Reviewer #3:  Model fit measures such as AUC, the Hosmer-Lemeshow test, and Nagelkerke R² are not provided in the logistic regression. This makes it difficult to assess the model's accuracy. Model fit measures should be provided below each table.

Authors: We appreciate your suggestions and agree with the comments. We recognize the importance of these statistics in evaluating the adequacy and accuracy of the models used. Following your suggestion, we have included two tables in Supplementary Material 1, presenting the goodness-of-fit measures for each model, including the area under the ROC curve (AUC), the Hosmer-Lemeshow test, Nagelkerke's R², and the Variance Inflation Factor (VIF). We considered the applicability of model quality analyses in relation to both binary and multinomial logistic regression. This information provides a more comprehensive view of the models' performance. In the current version of the manuscript, the following change was made:

“The goodness of fit of the binary logistic regression models was assessed using the area under the ROC curve (AUC), the Hosmer-Lemeshow test, and Nagelkerke’s R². In addition, the Variance Inflation Factor (VIF) was used to check for multicollinearity among the independent variables (Supplementary Material 1, Table 1).

The goodness-of-fit of the multinomial logistic regression models was assessed using Nagelkerke's R², and the Variance Inflation Factor (VIF) was used to detect potential multicollinearity issues among the independent variables (Supplementary Material 1, Table 2).”

 

Reviewer #3: Information regarding interaction analyses (interaction, multicollinearity) should be provided in the model.
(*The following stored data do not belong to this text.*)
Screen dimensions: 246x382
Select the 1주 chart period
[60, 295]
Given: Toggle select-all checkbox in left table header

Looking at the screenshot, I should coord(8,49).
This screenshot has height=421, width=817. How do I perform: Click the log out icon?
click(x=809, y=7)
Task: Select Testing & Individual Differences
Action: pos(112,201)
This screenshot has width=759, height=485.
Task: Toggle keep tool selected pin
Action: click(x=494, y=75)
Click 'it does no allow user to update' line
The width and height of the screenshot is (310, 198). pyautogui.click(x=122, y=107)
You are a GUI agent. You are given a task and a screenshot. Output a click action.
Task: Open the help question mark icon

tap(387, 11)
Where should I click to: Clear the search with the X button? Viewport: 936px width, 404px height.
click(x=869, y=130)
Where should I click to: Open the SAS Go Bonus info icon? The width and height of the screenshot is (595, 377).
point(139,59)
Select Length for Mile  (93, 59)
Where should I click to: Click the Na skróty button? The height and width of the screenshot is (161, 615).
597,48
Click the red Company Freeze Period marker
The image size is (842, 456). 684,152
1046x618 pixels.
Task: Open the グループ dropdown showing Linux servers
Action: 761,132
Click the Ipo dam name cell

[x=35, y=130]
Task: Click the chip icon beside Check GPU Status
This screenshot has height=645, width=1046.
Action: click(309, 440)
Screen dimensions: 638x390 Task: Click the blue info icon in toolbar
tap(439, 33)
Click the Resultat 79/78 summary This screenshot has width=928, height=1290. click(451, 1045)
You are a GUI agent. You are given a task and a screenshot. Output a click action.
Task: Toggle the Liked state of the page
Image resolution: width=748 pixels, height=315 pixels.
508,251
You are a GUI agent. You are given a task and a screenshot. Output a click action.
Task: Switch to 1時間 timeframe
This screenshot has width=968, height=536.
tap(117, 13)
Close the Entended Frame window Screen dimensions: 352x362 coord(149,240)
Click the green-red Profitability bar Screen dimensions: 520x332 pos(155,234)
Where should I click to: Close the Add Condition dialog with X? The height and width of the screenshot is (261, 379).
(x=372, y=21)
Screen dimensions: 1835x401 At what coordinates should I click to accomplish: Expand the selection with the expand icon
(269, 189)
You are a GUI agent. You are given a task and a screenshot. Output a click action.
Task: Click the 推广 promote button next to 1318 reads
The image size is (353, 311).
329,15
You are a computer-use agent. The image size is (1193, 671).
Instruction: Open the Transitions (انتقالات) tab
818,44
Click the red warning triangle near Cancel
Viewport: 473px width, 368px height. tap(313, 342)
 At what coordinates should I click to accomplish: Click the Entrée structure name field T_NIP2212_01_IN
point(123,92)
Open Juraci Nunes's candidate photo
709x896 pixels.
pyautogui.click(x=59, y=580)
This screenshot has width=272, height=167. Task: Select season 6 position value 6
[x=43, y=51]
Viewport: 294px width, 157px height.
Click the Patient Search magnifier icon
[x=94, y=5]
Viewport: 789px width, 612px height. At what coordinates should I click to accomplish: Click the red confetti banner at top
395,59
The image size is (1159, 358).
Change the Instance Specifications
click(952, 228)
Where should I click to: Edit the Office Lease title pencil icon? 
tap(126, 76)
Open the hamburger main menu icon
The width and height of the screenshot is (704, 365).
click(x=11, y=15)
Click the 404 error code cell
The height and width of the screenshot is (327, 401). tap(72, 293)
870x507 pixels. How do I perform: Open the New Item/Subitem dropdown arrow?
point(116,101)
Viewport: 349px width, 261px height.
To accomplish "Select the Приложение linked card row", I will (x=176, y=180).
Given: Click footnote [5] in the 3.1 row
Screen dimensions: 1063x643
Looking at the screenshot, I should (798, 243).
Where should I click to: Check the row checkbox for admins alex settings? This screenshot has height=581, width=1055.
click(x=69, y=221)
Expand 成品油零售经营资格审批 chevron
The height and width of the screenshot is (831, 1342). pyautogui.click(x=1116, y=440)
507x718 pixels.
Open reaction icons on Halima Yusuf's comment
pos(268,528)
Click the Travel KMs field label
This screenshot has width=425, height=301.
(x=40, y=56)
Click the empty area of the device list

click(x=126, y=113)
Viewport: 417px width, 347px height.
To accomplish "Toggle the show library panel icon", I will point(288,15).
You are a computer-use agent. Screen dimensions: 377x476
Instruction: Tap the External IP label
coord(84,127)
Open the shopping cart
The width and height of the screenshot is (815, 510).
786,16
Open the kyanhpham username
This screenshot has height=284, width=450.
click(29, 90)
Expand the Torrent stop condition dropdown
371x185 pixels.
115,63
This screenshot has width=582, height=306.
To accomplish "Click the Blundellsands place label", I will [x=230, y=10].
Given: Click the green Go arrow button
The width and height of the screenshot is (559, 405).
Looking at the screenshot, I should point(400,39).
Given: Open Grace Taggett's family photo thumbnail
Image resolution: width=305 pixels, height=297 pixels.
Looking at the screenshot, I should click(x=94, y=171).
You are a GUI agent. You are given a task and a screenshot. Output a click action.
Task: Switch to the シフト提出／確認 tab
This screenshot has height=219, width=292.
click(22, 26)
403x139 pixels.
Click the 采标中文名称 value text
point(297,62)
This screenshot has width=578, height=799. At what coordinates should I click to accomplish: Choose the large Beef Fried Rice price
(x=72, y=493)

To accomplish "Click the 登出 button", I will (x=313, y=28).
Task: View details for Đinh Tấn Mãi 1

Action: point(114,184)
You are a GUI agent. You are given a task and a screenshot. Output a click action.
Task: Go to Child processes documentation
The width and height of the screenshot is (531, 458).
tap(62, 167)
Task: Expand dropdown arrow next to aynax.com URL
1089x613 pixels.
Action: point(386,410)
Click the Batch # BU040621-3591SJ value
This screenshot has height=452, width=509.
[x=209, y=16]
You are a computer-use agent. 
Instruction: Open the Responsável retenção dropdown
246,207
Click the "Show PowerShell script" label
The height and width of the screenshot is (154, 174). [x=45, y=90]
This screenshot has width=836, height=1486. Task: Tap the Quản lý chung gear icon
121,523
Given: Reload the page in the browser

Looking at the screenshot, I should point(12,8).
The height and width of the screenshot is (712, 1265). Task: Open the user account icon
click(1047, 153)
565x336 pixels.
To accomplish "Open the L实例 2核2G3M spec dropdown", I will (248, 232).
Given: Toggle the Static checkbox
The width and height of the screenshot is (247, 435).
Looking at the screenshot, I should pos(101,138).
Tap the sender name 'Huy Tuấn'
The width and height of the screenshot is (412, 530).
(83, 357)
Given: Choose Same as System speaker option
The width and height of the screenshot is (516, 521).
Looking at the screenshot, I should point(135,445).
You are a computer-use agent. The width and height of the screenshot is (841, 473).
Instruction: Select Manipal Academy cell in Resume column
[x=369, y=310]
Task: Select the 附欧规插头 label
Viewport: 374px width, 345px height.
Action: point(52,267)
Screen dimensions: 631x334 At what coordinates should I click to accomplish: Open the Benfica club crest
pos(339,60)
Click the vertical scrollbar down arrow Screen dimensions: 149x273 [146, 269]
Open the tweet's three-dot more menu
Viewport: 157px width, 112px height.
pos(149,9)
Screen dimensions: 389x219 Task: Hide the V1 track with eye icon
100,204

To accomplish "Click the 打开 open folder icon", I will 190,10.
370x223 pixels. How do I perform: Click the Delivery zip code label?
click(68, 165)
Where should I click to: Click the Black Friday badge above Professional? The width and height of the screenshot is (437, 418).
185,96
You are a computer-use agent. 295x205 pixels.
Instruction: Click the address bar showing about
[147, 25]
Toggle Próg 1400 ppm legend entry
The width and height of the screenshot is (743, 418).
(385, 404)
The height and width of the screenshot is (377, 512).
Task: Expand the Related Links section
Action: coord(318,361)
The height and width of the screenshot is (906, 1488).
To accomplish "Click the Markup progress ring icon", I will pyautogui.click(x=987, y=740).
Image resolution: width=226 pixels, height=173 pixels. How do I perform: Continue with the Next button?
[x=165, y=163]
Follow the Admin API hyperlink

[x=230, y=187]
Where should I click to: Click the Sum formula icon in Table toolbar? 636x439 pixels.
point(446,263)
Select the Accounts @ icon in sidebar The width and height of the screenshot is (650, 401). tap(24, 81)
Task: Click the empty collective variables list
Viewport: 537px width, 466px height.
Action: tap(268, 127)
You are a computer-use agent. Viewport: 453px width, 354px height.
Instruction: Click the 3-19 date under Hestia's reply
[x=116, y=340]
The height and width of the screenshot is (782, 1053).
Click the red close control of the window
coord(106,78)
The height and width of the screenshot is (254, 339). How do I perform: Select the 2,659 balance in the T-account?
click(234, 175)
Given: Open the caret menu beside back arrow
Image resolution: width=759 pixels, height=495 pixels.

Authors: We appreciate your suggestions and agree with the comments. We would like to inform you that multicollinearity among the independent variables was assessed using the Variance Inflation Factor (VIF), and this information is provided in Supplementary Material 1.

 

Reviewer #3: Important covariates such as smoking, alcohol consumption, and income level are missing. How might this affect the given model?

Authors: We appreciate your suggestions and agree with the comments. Indeed, covariates such as smoking, alcohol consumption, and income level are well known to be associated with both 24-hour movement behaviors and noncommunicable diseases, potentially acting as confounding factors in the investigated associations. However, these variables were not available in a complete or standardized format in the dataset used (Health Academy Program), which made their inclusion in the multivariate models unfeasible. The absence of information on smoking, alcohol consumption, and income represents another limitation of the study, as these variables may act as confounding factors, potentially affecting the magnitude of the observed associations. In other words, they may alter the true effect size estimated between 24-hour movement behaviors and health outcomes, which could lead to either an overestimation or underestimation of these associations. In the current version of the manuscript, the following change was made:

                The absence of data on smoking, alcohol consumption, and income represents a limitation, as these variables may act as confounding factors, influencing the estimated effects between 24-hour movement behaviors and health outcomes, which may result in either overestimation or underestimation of the observed associations.

Round 2

Reviewer 1 Report

Comments and Suggestions for Authors

Glad to see that the authors have been able to address almost all of the feedback. However, some of the changes shown in the main text were not included in the abstract. Specifically, Bonferroni adjusted p-values were not reported. I'd suggest at least mention what results were still significant after multiple comparison adjustments in the abstract.

Author Response

Reviewer #2: Glad to see that the authors have been able to address almost all of the feedback. However, some of the changes shown in the main text were not included in the abstract. Specifically, Bonferroni adjusted p-values were not reported. I'd suggest at least mention what results were still significant after multiple comparison adjustments in the abstract.

Authors: We appreciate your suggestions and agree with the comments. In the current version of the manuscript, the following change was made:

All of these results remained significant after adjustments for multiple comparisons.